[Start of Attachment]
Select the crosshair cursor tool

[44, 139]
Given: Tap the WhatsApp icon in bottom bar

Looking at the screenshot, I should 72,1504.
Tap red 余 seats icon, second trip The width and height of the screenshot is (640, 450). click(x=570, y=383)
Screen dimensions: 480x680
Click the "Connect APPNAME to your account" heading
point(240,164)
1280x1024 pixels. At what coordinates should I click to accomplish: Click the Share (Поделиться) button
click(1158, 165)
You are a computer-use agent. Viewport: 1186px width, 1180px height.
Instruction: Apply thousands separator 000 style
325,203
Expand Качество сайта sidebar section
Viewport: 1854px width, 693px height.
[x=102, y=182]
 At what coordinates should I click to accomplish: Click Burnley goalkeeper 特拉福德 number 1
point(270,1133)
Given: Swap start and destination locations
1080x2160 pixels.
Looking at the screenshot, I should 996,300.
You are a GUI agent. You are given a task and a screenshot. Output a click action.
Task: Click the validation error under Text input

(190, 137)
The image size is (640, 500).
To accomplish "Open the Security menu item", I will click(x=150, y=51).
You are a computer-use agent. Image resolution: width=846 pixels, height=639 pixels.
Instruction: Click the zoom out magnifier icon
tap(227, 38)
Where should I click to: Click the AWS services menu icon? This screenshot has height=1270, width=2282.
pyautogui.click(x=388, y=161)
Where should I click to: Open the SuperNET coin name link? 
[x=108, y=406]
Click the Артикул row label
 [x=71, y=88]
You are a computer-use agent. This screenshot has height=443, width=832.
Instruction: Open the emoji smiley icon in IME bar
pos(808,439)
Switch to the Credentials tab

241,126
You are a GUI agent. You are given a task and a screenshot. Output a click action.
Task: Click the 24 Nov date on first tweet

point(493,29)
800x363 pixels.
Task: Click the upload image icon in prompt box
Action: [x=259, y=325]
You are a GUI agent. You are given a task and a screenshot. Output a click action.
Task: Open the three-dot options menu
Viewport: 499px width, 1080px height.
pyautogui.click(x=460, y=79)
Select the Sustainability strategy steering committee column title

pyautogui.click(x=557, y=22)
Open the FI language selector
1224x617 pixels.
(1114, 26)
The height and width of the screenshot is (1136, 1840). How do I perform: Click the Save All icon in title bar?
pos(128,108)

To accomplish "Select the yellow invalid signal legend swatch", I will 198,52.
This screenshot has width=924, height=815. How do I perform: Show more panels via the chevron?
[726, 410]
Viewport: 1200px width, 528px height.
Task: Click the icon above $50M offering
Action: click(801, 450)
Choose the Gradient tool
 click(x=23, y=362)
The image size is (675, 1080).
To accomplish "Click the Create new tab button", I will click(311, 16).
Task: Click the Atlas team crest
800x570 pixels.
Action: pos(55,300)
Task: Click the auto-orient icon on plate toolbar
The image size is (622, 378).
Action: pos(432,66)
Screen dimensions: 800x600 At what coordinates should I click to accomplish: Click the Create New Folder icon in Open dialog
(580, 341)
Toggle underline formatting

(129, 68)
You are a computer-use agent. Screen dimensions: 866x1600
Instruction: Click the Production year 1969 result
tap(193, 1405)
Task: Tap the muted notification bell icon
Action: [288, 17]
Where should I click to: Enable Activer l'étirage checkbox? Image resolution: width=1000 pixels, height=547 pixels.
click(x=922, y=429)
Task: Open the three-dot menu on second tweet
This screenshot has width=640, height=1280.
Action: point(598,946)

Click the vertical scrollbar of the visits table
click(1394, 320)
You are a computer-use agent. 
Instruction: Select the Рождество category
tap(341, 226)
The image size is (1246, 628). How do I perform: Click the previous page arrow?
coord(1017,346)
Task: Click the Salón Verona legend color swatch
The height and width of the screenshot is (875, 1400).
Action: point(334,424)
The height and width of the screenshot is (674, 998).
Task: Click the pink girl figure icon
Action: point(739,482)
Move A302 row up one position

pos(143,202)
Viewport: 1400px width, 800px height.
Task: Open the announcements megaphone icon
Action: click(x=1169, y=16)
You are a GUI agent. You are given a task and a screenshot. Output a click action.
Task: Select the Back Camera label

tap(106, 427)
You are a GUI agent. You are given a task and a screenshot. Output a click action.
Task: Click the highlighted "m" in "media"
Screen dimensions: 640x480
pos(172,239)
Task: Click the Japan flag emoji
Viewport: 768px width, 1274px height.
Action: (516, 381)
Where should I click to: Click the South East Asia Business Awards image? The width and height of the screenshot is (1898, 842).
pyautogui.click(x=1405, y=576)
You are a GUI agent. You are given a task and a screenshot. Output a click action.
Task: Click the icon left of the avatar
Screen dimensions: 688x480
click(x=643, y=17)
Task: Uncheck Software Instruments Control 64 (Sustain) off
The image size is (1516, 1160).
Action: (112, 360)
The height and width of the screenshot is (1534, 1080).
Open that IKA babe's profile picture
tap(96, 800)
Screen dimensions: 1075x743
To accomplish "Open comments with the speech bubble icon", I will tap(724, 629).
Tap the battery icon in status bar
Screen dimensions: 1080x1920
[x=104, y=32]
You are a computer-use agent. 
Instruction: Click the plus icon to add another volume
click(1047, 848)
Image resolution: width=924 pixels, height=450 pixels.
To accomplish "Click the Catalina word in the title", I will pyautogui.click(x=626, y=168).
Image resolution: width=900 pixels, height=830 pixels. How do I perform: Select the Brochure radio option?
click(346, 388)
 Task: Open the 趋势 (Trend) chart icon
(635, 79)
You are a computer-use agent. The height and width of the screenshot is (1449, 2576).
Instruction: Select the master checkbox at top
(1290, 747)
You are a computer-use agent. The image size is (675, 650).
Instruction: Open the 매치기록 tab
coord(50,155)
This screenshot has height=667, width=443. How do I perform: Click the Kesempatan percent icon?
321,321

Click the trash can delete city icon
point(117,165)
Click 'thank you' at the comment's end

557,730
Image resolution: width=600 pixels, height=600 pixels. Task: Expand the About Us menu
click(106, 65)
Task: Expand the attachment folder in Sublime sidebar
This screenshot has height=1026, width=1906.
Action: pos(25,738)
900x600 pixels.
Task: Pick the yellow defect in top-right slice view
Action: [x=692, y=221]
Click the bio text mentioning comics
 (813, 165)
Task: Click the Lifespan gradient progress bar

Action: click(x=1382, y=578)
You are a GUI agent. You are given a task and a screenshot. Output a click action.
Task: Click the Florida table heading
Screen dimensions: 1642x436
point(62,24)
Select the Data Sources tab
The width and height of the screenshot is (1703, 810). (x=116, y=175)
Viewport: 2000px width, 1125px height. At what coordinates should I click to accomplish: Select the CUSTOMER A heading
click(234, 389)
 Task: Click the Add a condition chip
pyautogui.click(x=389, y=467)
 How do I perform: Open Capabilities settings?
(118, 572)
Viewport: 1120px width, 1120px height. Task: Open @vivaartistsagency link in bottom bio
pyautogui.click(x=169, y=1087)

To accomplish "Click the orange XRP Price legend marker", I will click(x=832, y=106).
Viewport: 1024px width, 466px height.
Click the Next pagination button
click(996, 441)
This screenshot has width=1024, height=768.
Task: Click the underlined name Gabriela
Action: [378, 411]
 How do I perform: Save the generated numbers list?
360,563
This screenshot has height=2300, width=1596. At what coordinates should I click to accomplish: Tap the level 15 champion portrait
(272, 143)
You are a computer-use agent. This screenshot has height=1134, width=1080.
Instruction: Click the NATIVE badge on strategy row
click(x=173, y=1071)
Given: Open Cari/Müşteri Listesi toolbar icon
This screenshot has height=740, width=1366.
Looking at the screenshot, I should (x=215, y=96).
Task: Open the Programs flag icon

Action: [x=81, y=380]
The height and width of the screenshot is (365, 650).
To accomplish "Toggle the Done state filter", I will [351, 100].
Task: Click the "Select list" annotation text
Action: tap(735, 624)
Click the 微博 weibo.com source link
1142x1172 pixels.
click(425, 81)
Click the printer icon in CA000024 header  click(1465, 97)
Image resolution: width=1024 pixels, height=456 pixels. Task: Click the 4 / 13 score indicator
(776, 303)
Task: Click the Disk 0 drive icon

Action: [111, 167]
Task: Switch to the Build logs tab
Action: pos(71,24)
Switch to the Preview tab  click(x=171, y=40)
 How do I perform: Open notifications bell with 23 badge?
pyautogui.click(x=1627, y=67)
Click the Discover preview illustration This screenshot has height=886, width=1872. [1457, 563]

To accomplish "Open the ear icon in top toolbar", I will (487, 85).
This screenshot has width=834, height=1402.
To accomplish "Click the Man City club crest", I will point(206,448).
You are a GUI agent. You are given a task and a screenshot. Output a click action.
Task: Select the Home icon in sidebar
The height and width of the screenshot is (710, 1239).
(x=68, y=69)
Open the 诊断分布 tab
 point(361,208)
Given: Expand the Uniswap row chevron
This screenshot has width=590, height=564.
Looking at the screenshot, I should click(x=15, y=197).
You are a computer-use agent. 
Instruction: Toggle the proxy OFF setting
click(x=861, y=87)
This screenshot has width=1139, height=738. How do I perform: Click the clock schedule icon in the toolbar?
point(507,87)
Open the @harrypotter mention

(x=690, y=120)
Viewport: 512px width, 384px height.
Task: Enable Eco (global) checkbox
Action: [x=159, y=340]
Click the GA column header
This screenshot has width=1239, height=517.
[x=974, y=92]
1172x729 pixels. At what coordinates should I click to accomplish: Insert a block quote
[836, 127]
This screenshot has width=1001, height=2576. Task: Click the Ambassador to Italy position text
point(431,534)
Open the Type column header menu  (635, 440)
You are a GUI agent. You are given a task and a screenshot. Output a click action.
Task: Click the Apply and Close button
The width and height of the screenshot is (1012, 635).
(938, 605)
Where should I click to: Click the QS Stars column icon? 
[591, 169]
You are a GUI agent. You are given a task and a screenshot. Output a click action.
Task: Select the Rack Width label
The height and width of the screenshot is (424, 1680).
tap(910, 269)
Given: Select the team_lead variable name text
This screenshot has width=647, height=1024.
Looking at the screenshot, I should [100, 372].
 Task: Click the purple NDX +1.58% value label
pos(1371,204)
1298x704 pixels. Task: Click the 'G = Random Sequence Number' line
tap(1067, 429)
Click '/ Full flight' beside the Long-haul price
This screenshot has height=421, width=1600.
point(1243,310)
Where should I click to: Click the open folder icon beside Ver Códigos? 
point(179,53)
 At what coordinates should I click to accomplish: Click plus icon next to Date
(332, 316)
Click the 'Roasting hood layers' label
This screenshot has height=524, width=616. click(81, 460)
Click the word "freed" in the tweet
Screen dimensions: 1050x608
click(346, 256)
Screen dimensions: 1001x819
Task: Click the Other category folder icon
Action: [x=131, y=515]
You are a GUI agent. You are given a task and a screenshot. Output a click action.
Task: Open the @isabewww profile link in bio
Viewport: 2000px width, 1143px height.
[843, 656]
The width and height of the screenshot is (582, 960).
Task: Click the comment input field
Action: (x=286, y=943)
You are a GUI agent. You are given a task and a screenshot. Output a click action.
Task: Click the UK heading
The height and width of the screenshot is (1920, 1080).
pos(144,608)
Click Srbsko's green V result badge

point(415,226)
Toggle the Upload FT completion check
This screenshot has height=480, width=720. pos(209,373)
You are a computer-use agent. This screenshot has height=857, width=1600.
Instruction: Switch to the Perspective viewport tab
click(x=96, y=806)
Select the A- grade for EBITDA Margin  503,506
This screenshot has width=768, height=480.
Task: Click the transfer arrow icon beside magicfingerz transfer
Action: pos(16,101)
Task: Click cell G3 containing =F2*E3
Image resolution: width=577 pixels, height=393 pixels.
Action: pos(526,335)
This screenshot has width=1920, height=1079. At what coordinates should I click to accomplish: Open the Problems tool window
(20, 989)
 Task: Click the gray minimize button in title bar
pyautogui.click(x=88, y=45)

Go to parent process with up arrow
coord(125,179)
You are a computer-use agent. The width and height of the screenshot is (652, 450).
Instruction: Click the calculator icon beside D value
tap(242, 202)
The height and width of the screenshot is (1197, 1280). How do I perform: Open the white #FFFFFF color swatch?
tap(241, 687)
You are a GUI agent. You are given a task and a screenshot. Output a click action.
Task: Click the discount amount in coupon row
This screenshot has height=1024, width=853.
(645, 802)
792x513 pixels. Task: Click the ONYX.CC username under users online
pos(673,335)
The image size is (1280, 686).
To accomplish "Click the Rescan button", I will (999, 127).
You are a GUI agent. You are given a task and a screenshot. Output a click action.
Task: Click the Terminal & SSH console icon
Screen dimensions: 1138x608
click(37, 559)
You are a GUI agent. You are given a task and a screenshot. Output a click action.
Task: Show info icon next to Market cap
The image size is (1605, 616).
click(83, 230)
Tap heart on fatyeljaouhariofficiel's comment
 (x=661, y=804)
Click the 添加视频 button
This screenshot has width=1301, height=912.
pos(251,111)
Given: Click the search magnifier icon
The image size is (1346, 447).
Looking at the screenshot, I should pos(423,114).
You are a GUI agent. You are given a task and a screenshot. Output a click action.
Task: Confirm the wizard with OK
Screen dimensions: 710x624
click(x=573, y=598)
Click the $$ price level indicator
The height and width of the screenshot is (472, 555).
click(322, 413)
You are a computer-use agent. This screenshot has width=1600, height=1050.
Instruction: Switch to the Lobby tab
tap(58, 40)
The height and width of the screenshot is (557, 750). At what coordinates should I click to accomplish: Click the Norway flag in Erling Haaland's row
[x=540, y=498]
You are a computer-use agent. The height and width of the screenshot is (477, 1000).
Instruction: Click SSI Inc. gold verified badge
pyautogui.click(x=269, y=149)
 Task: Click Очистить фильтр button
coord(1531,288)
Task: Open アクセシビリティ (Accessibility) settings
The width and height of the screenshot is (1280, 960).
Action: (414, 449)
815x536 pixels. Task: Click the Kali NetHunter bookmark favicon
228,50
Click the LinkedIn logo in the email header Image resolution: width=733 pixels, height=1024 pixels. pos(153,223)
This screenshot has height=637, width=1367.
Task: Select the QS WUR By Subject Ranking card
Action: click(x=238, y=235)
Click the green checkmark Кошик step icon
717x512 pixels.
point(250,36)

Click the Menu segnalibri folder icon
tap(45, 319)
[End of Attachment]
• **EXERCISE DIRECTIONS**: After locating the line holding "Open that IKA babe's profile picture" above, output exactly that line and every line after it through the line holding "Image resolution: width=924". Include nothing else.

• **FINAL ANSWER**:
Open that IKA babe's profile picture
tap(96, 800)
Screen dimensions: 1075x743
To accomplish "Open comments with the speech bubble icon", I will tap(724, 629).
Tap the battery icon in status bar
Screen dimensions: 1080x1920
[x=104, y=32]
You are a computer-use agent. 
Instruction: Click the plus icon to add another volume
click(1047, 848)
Image resolution: width=924 pixels, height=450 pixels.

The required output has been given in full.